A scree plot shows the proportion of variance explained by each component. Adding the cumulative line makes it easier to judge how many components are worth discussing, although the cutoff remains a matter of interpretation rather than a strict rule (James et al. 2021; Husson, Lê, and Pagès 2017).

Show code

conv_factor <- 6

var_explained %>%
  # reorder PCs for plotting
  mutate(pc = factor(pc, levels = pc)) %>%
  ggplot(aes(x = pc, y = prop_var)) +
  geom_col(aes(fill = pc)) +
  geom_text(
    aes(label = scales::percent(prop_var, accuracy = 1)),
    vjust = -0.5,
    size = 3
  ) +
  geom_point(aes(y = cum_prop_var / conv_factor, group = 1)) +
  geom_line(aes(y = cum_prop_var / conv_factor, group = 1)) +
  geom_text(
    aes(
      y = cum_prop_var / conv_factor,
      label = scales::percent(cum_prop_var, accuracy = 1)
    ),
    vjust = -1,
    size = 3
  ) +
  scale_y_continuous(
    labels = scales::percent_format(accuracy = 1),
    sec.axis = sec_axis(
      ~ . * conv_factor,
      labels = scales::percent_format(accuracy = 1),
      name = "Cumulative variance (%)"
    )
  ) +
  labs(
    title = "Scree plot",
    x = NULL,
    y = "Explained variance (%)"
  ) +
  theme_classic() +
  theme(legend.position = "none")

Interpreting the scree plot

A 2D PCA plot can still be useful even when PC1 and PC2 do not explain most of the variance. But if their combined share is low, interpretation should stay modest.

9 Score plot

The score plot places observations in the reduced PCA space. This is often the easiest way to inspect whether sites, hybrids, or treatments tend to separate.

Show code

scores %>%
  ggplot(aes(x = fitted_pc1, y = fitted_pc2, color = site, shape = site)) +
  geom_point(alpha = 0.75, size = 2.5) +
  geom_hline(yintercept = 0, linetype = "dashed", color = "gray50") +
  geom_vline(xintercept = 0, linetype = "dashed", color = "gray50") +
  labs(
    title = "Score plot",
    x = "PC1 score",
    y = "PC2 score"
  ) +
  theme_classic() +
  theme(legend.position = "right")

10 Biplot

A biplot combines observation scores and variable loadings in the same figure. This makes it possible to inspect both multivariate grouping and variable directions at once.

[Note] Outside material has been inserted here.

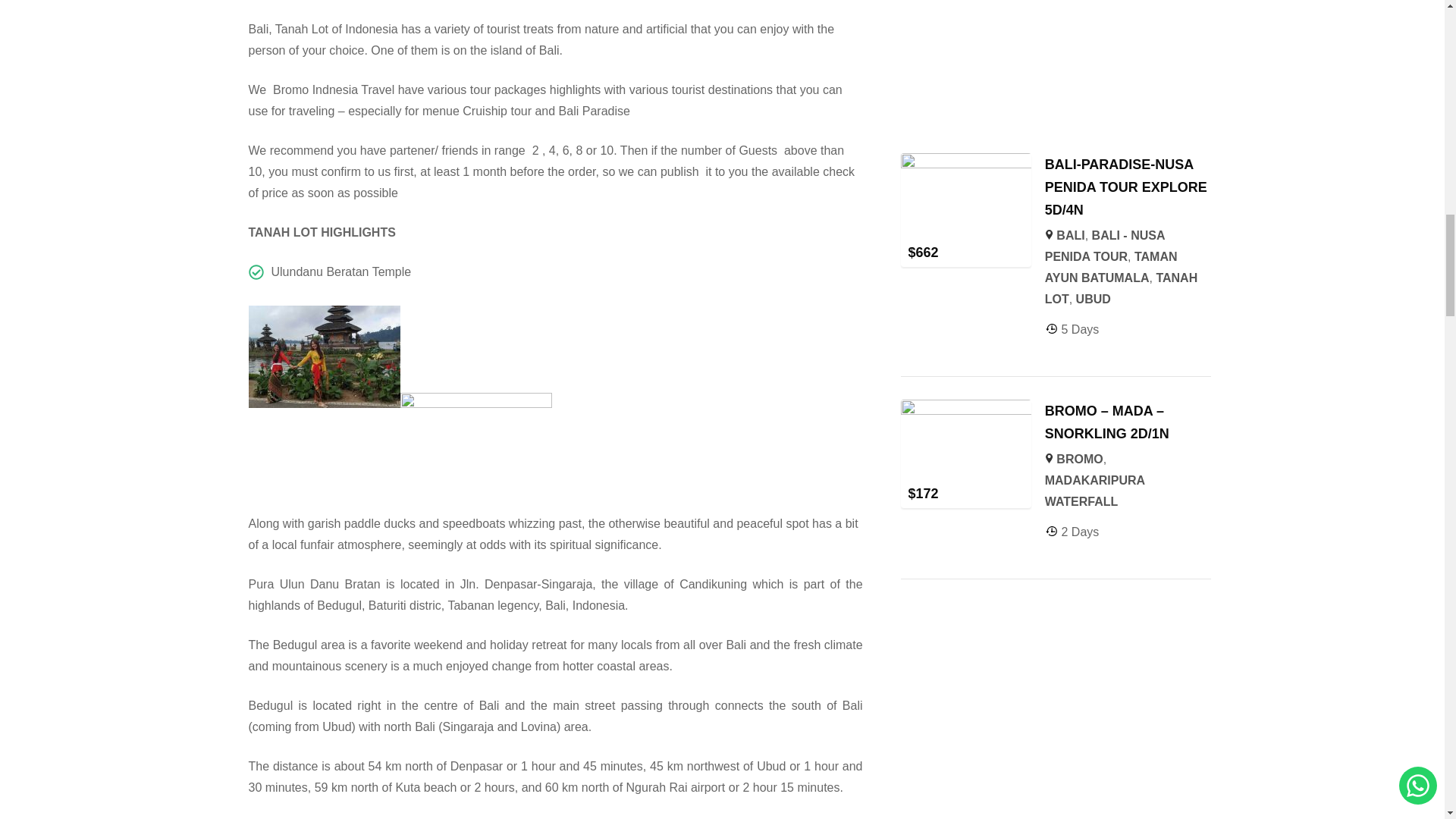
REVIEW US (1056, 53)
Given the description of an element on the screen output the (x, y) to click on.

Because scores and loadings are on different scales, we rescale the arrows before plotting.

Show code

loadings_12 <- loadings %>%
  filter(pc %in% c(1, 2)) %>%
  select(variable, pc, value) %>%
  pivot_wider(names_from = pc, values_from = value) %>%
  rename(loading_pc1 = `1`, loading_pc2 = `2`)

arrow_scale <- scores %>%
  summarise(
    scale = min(
      (max(fitted_pc1) - min(fitted_pc1)) / (max(abs(loadings_12$loading_pc1)) * 2),
      (max(fitted_pc2) - min(fitted_pc2)) / (max(abs(loadings_12$loading_pc2)) * 2)
    )
  ) %>%
  pull(scale)

arrow_scale

[1] 5.198576

Show code

scores %>%
  ggplot(aes(x = fitted_pc1, y = fitted_pc2)) +
  geom_point(aes(color = site, shape = site), alpha = 0.75, size = 2.5) +
  geom_segment(
    data = loadings_12,
    aes(
      x = 0, y = 0,
      xend = loading_pc1 * arrow_scale,
      yend = loading_pc2 * arrow_scale
    ),
    inherit.aes = FALSE,
    linewidth = 0.7,
    arrow = arrow(length = unit(0.02, "npc"))
  ) +
  ggrepel::geom_text_repel(
    data = loadings_12,
    aes(
      x = loading_pc1 * arrow_scale,
      y = loading_pc2 * arrow_scale,
      label = variable
    ),
    inherit.aes = FALSE,
    size = 4
  ) +
  geom_hline(yintercept = 0, linetype = "dashed", color = "gray50") +
  geom_vline(xintercept = 0, linetype = "dashed", color = "gray50") +
  labs(
    title = "PCA biplot",
    x = "PC1",
    y = "PC2"
  ) +
  theme_classic() +
  theme(legend.position = "right")

11 Quick alternatives

The next examples show how other packages can complement prcomp(). They are useful for quick diagnostics, comparison across tools, and to visualize that the same PCA can be implemented in slightly different ways.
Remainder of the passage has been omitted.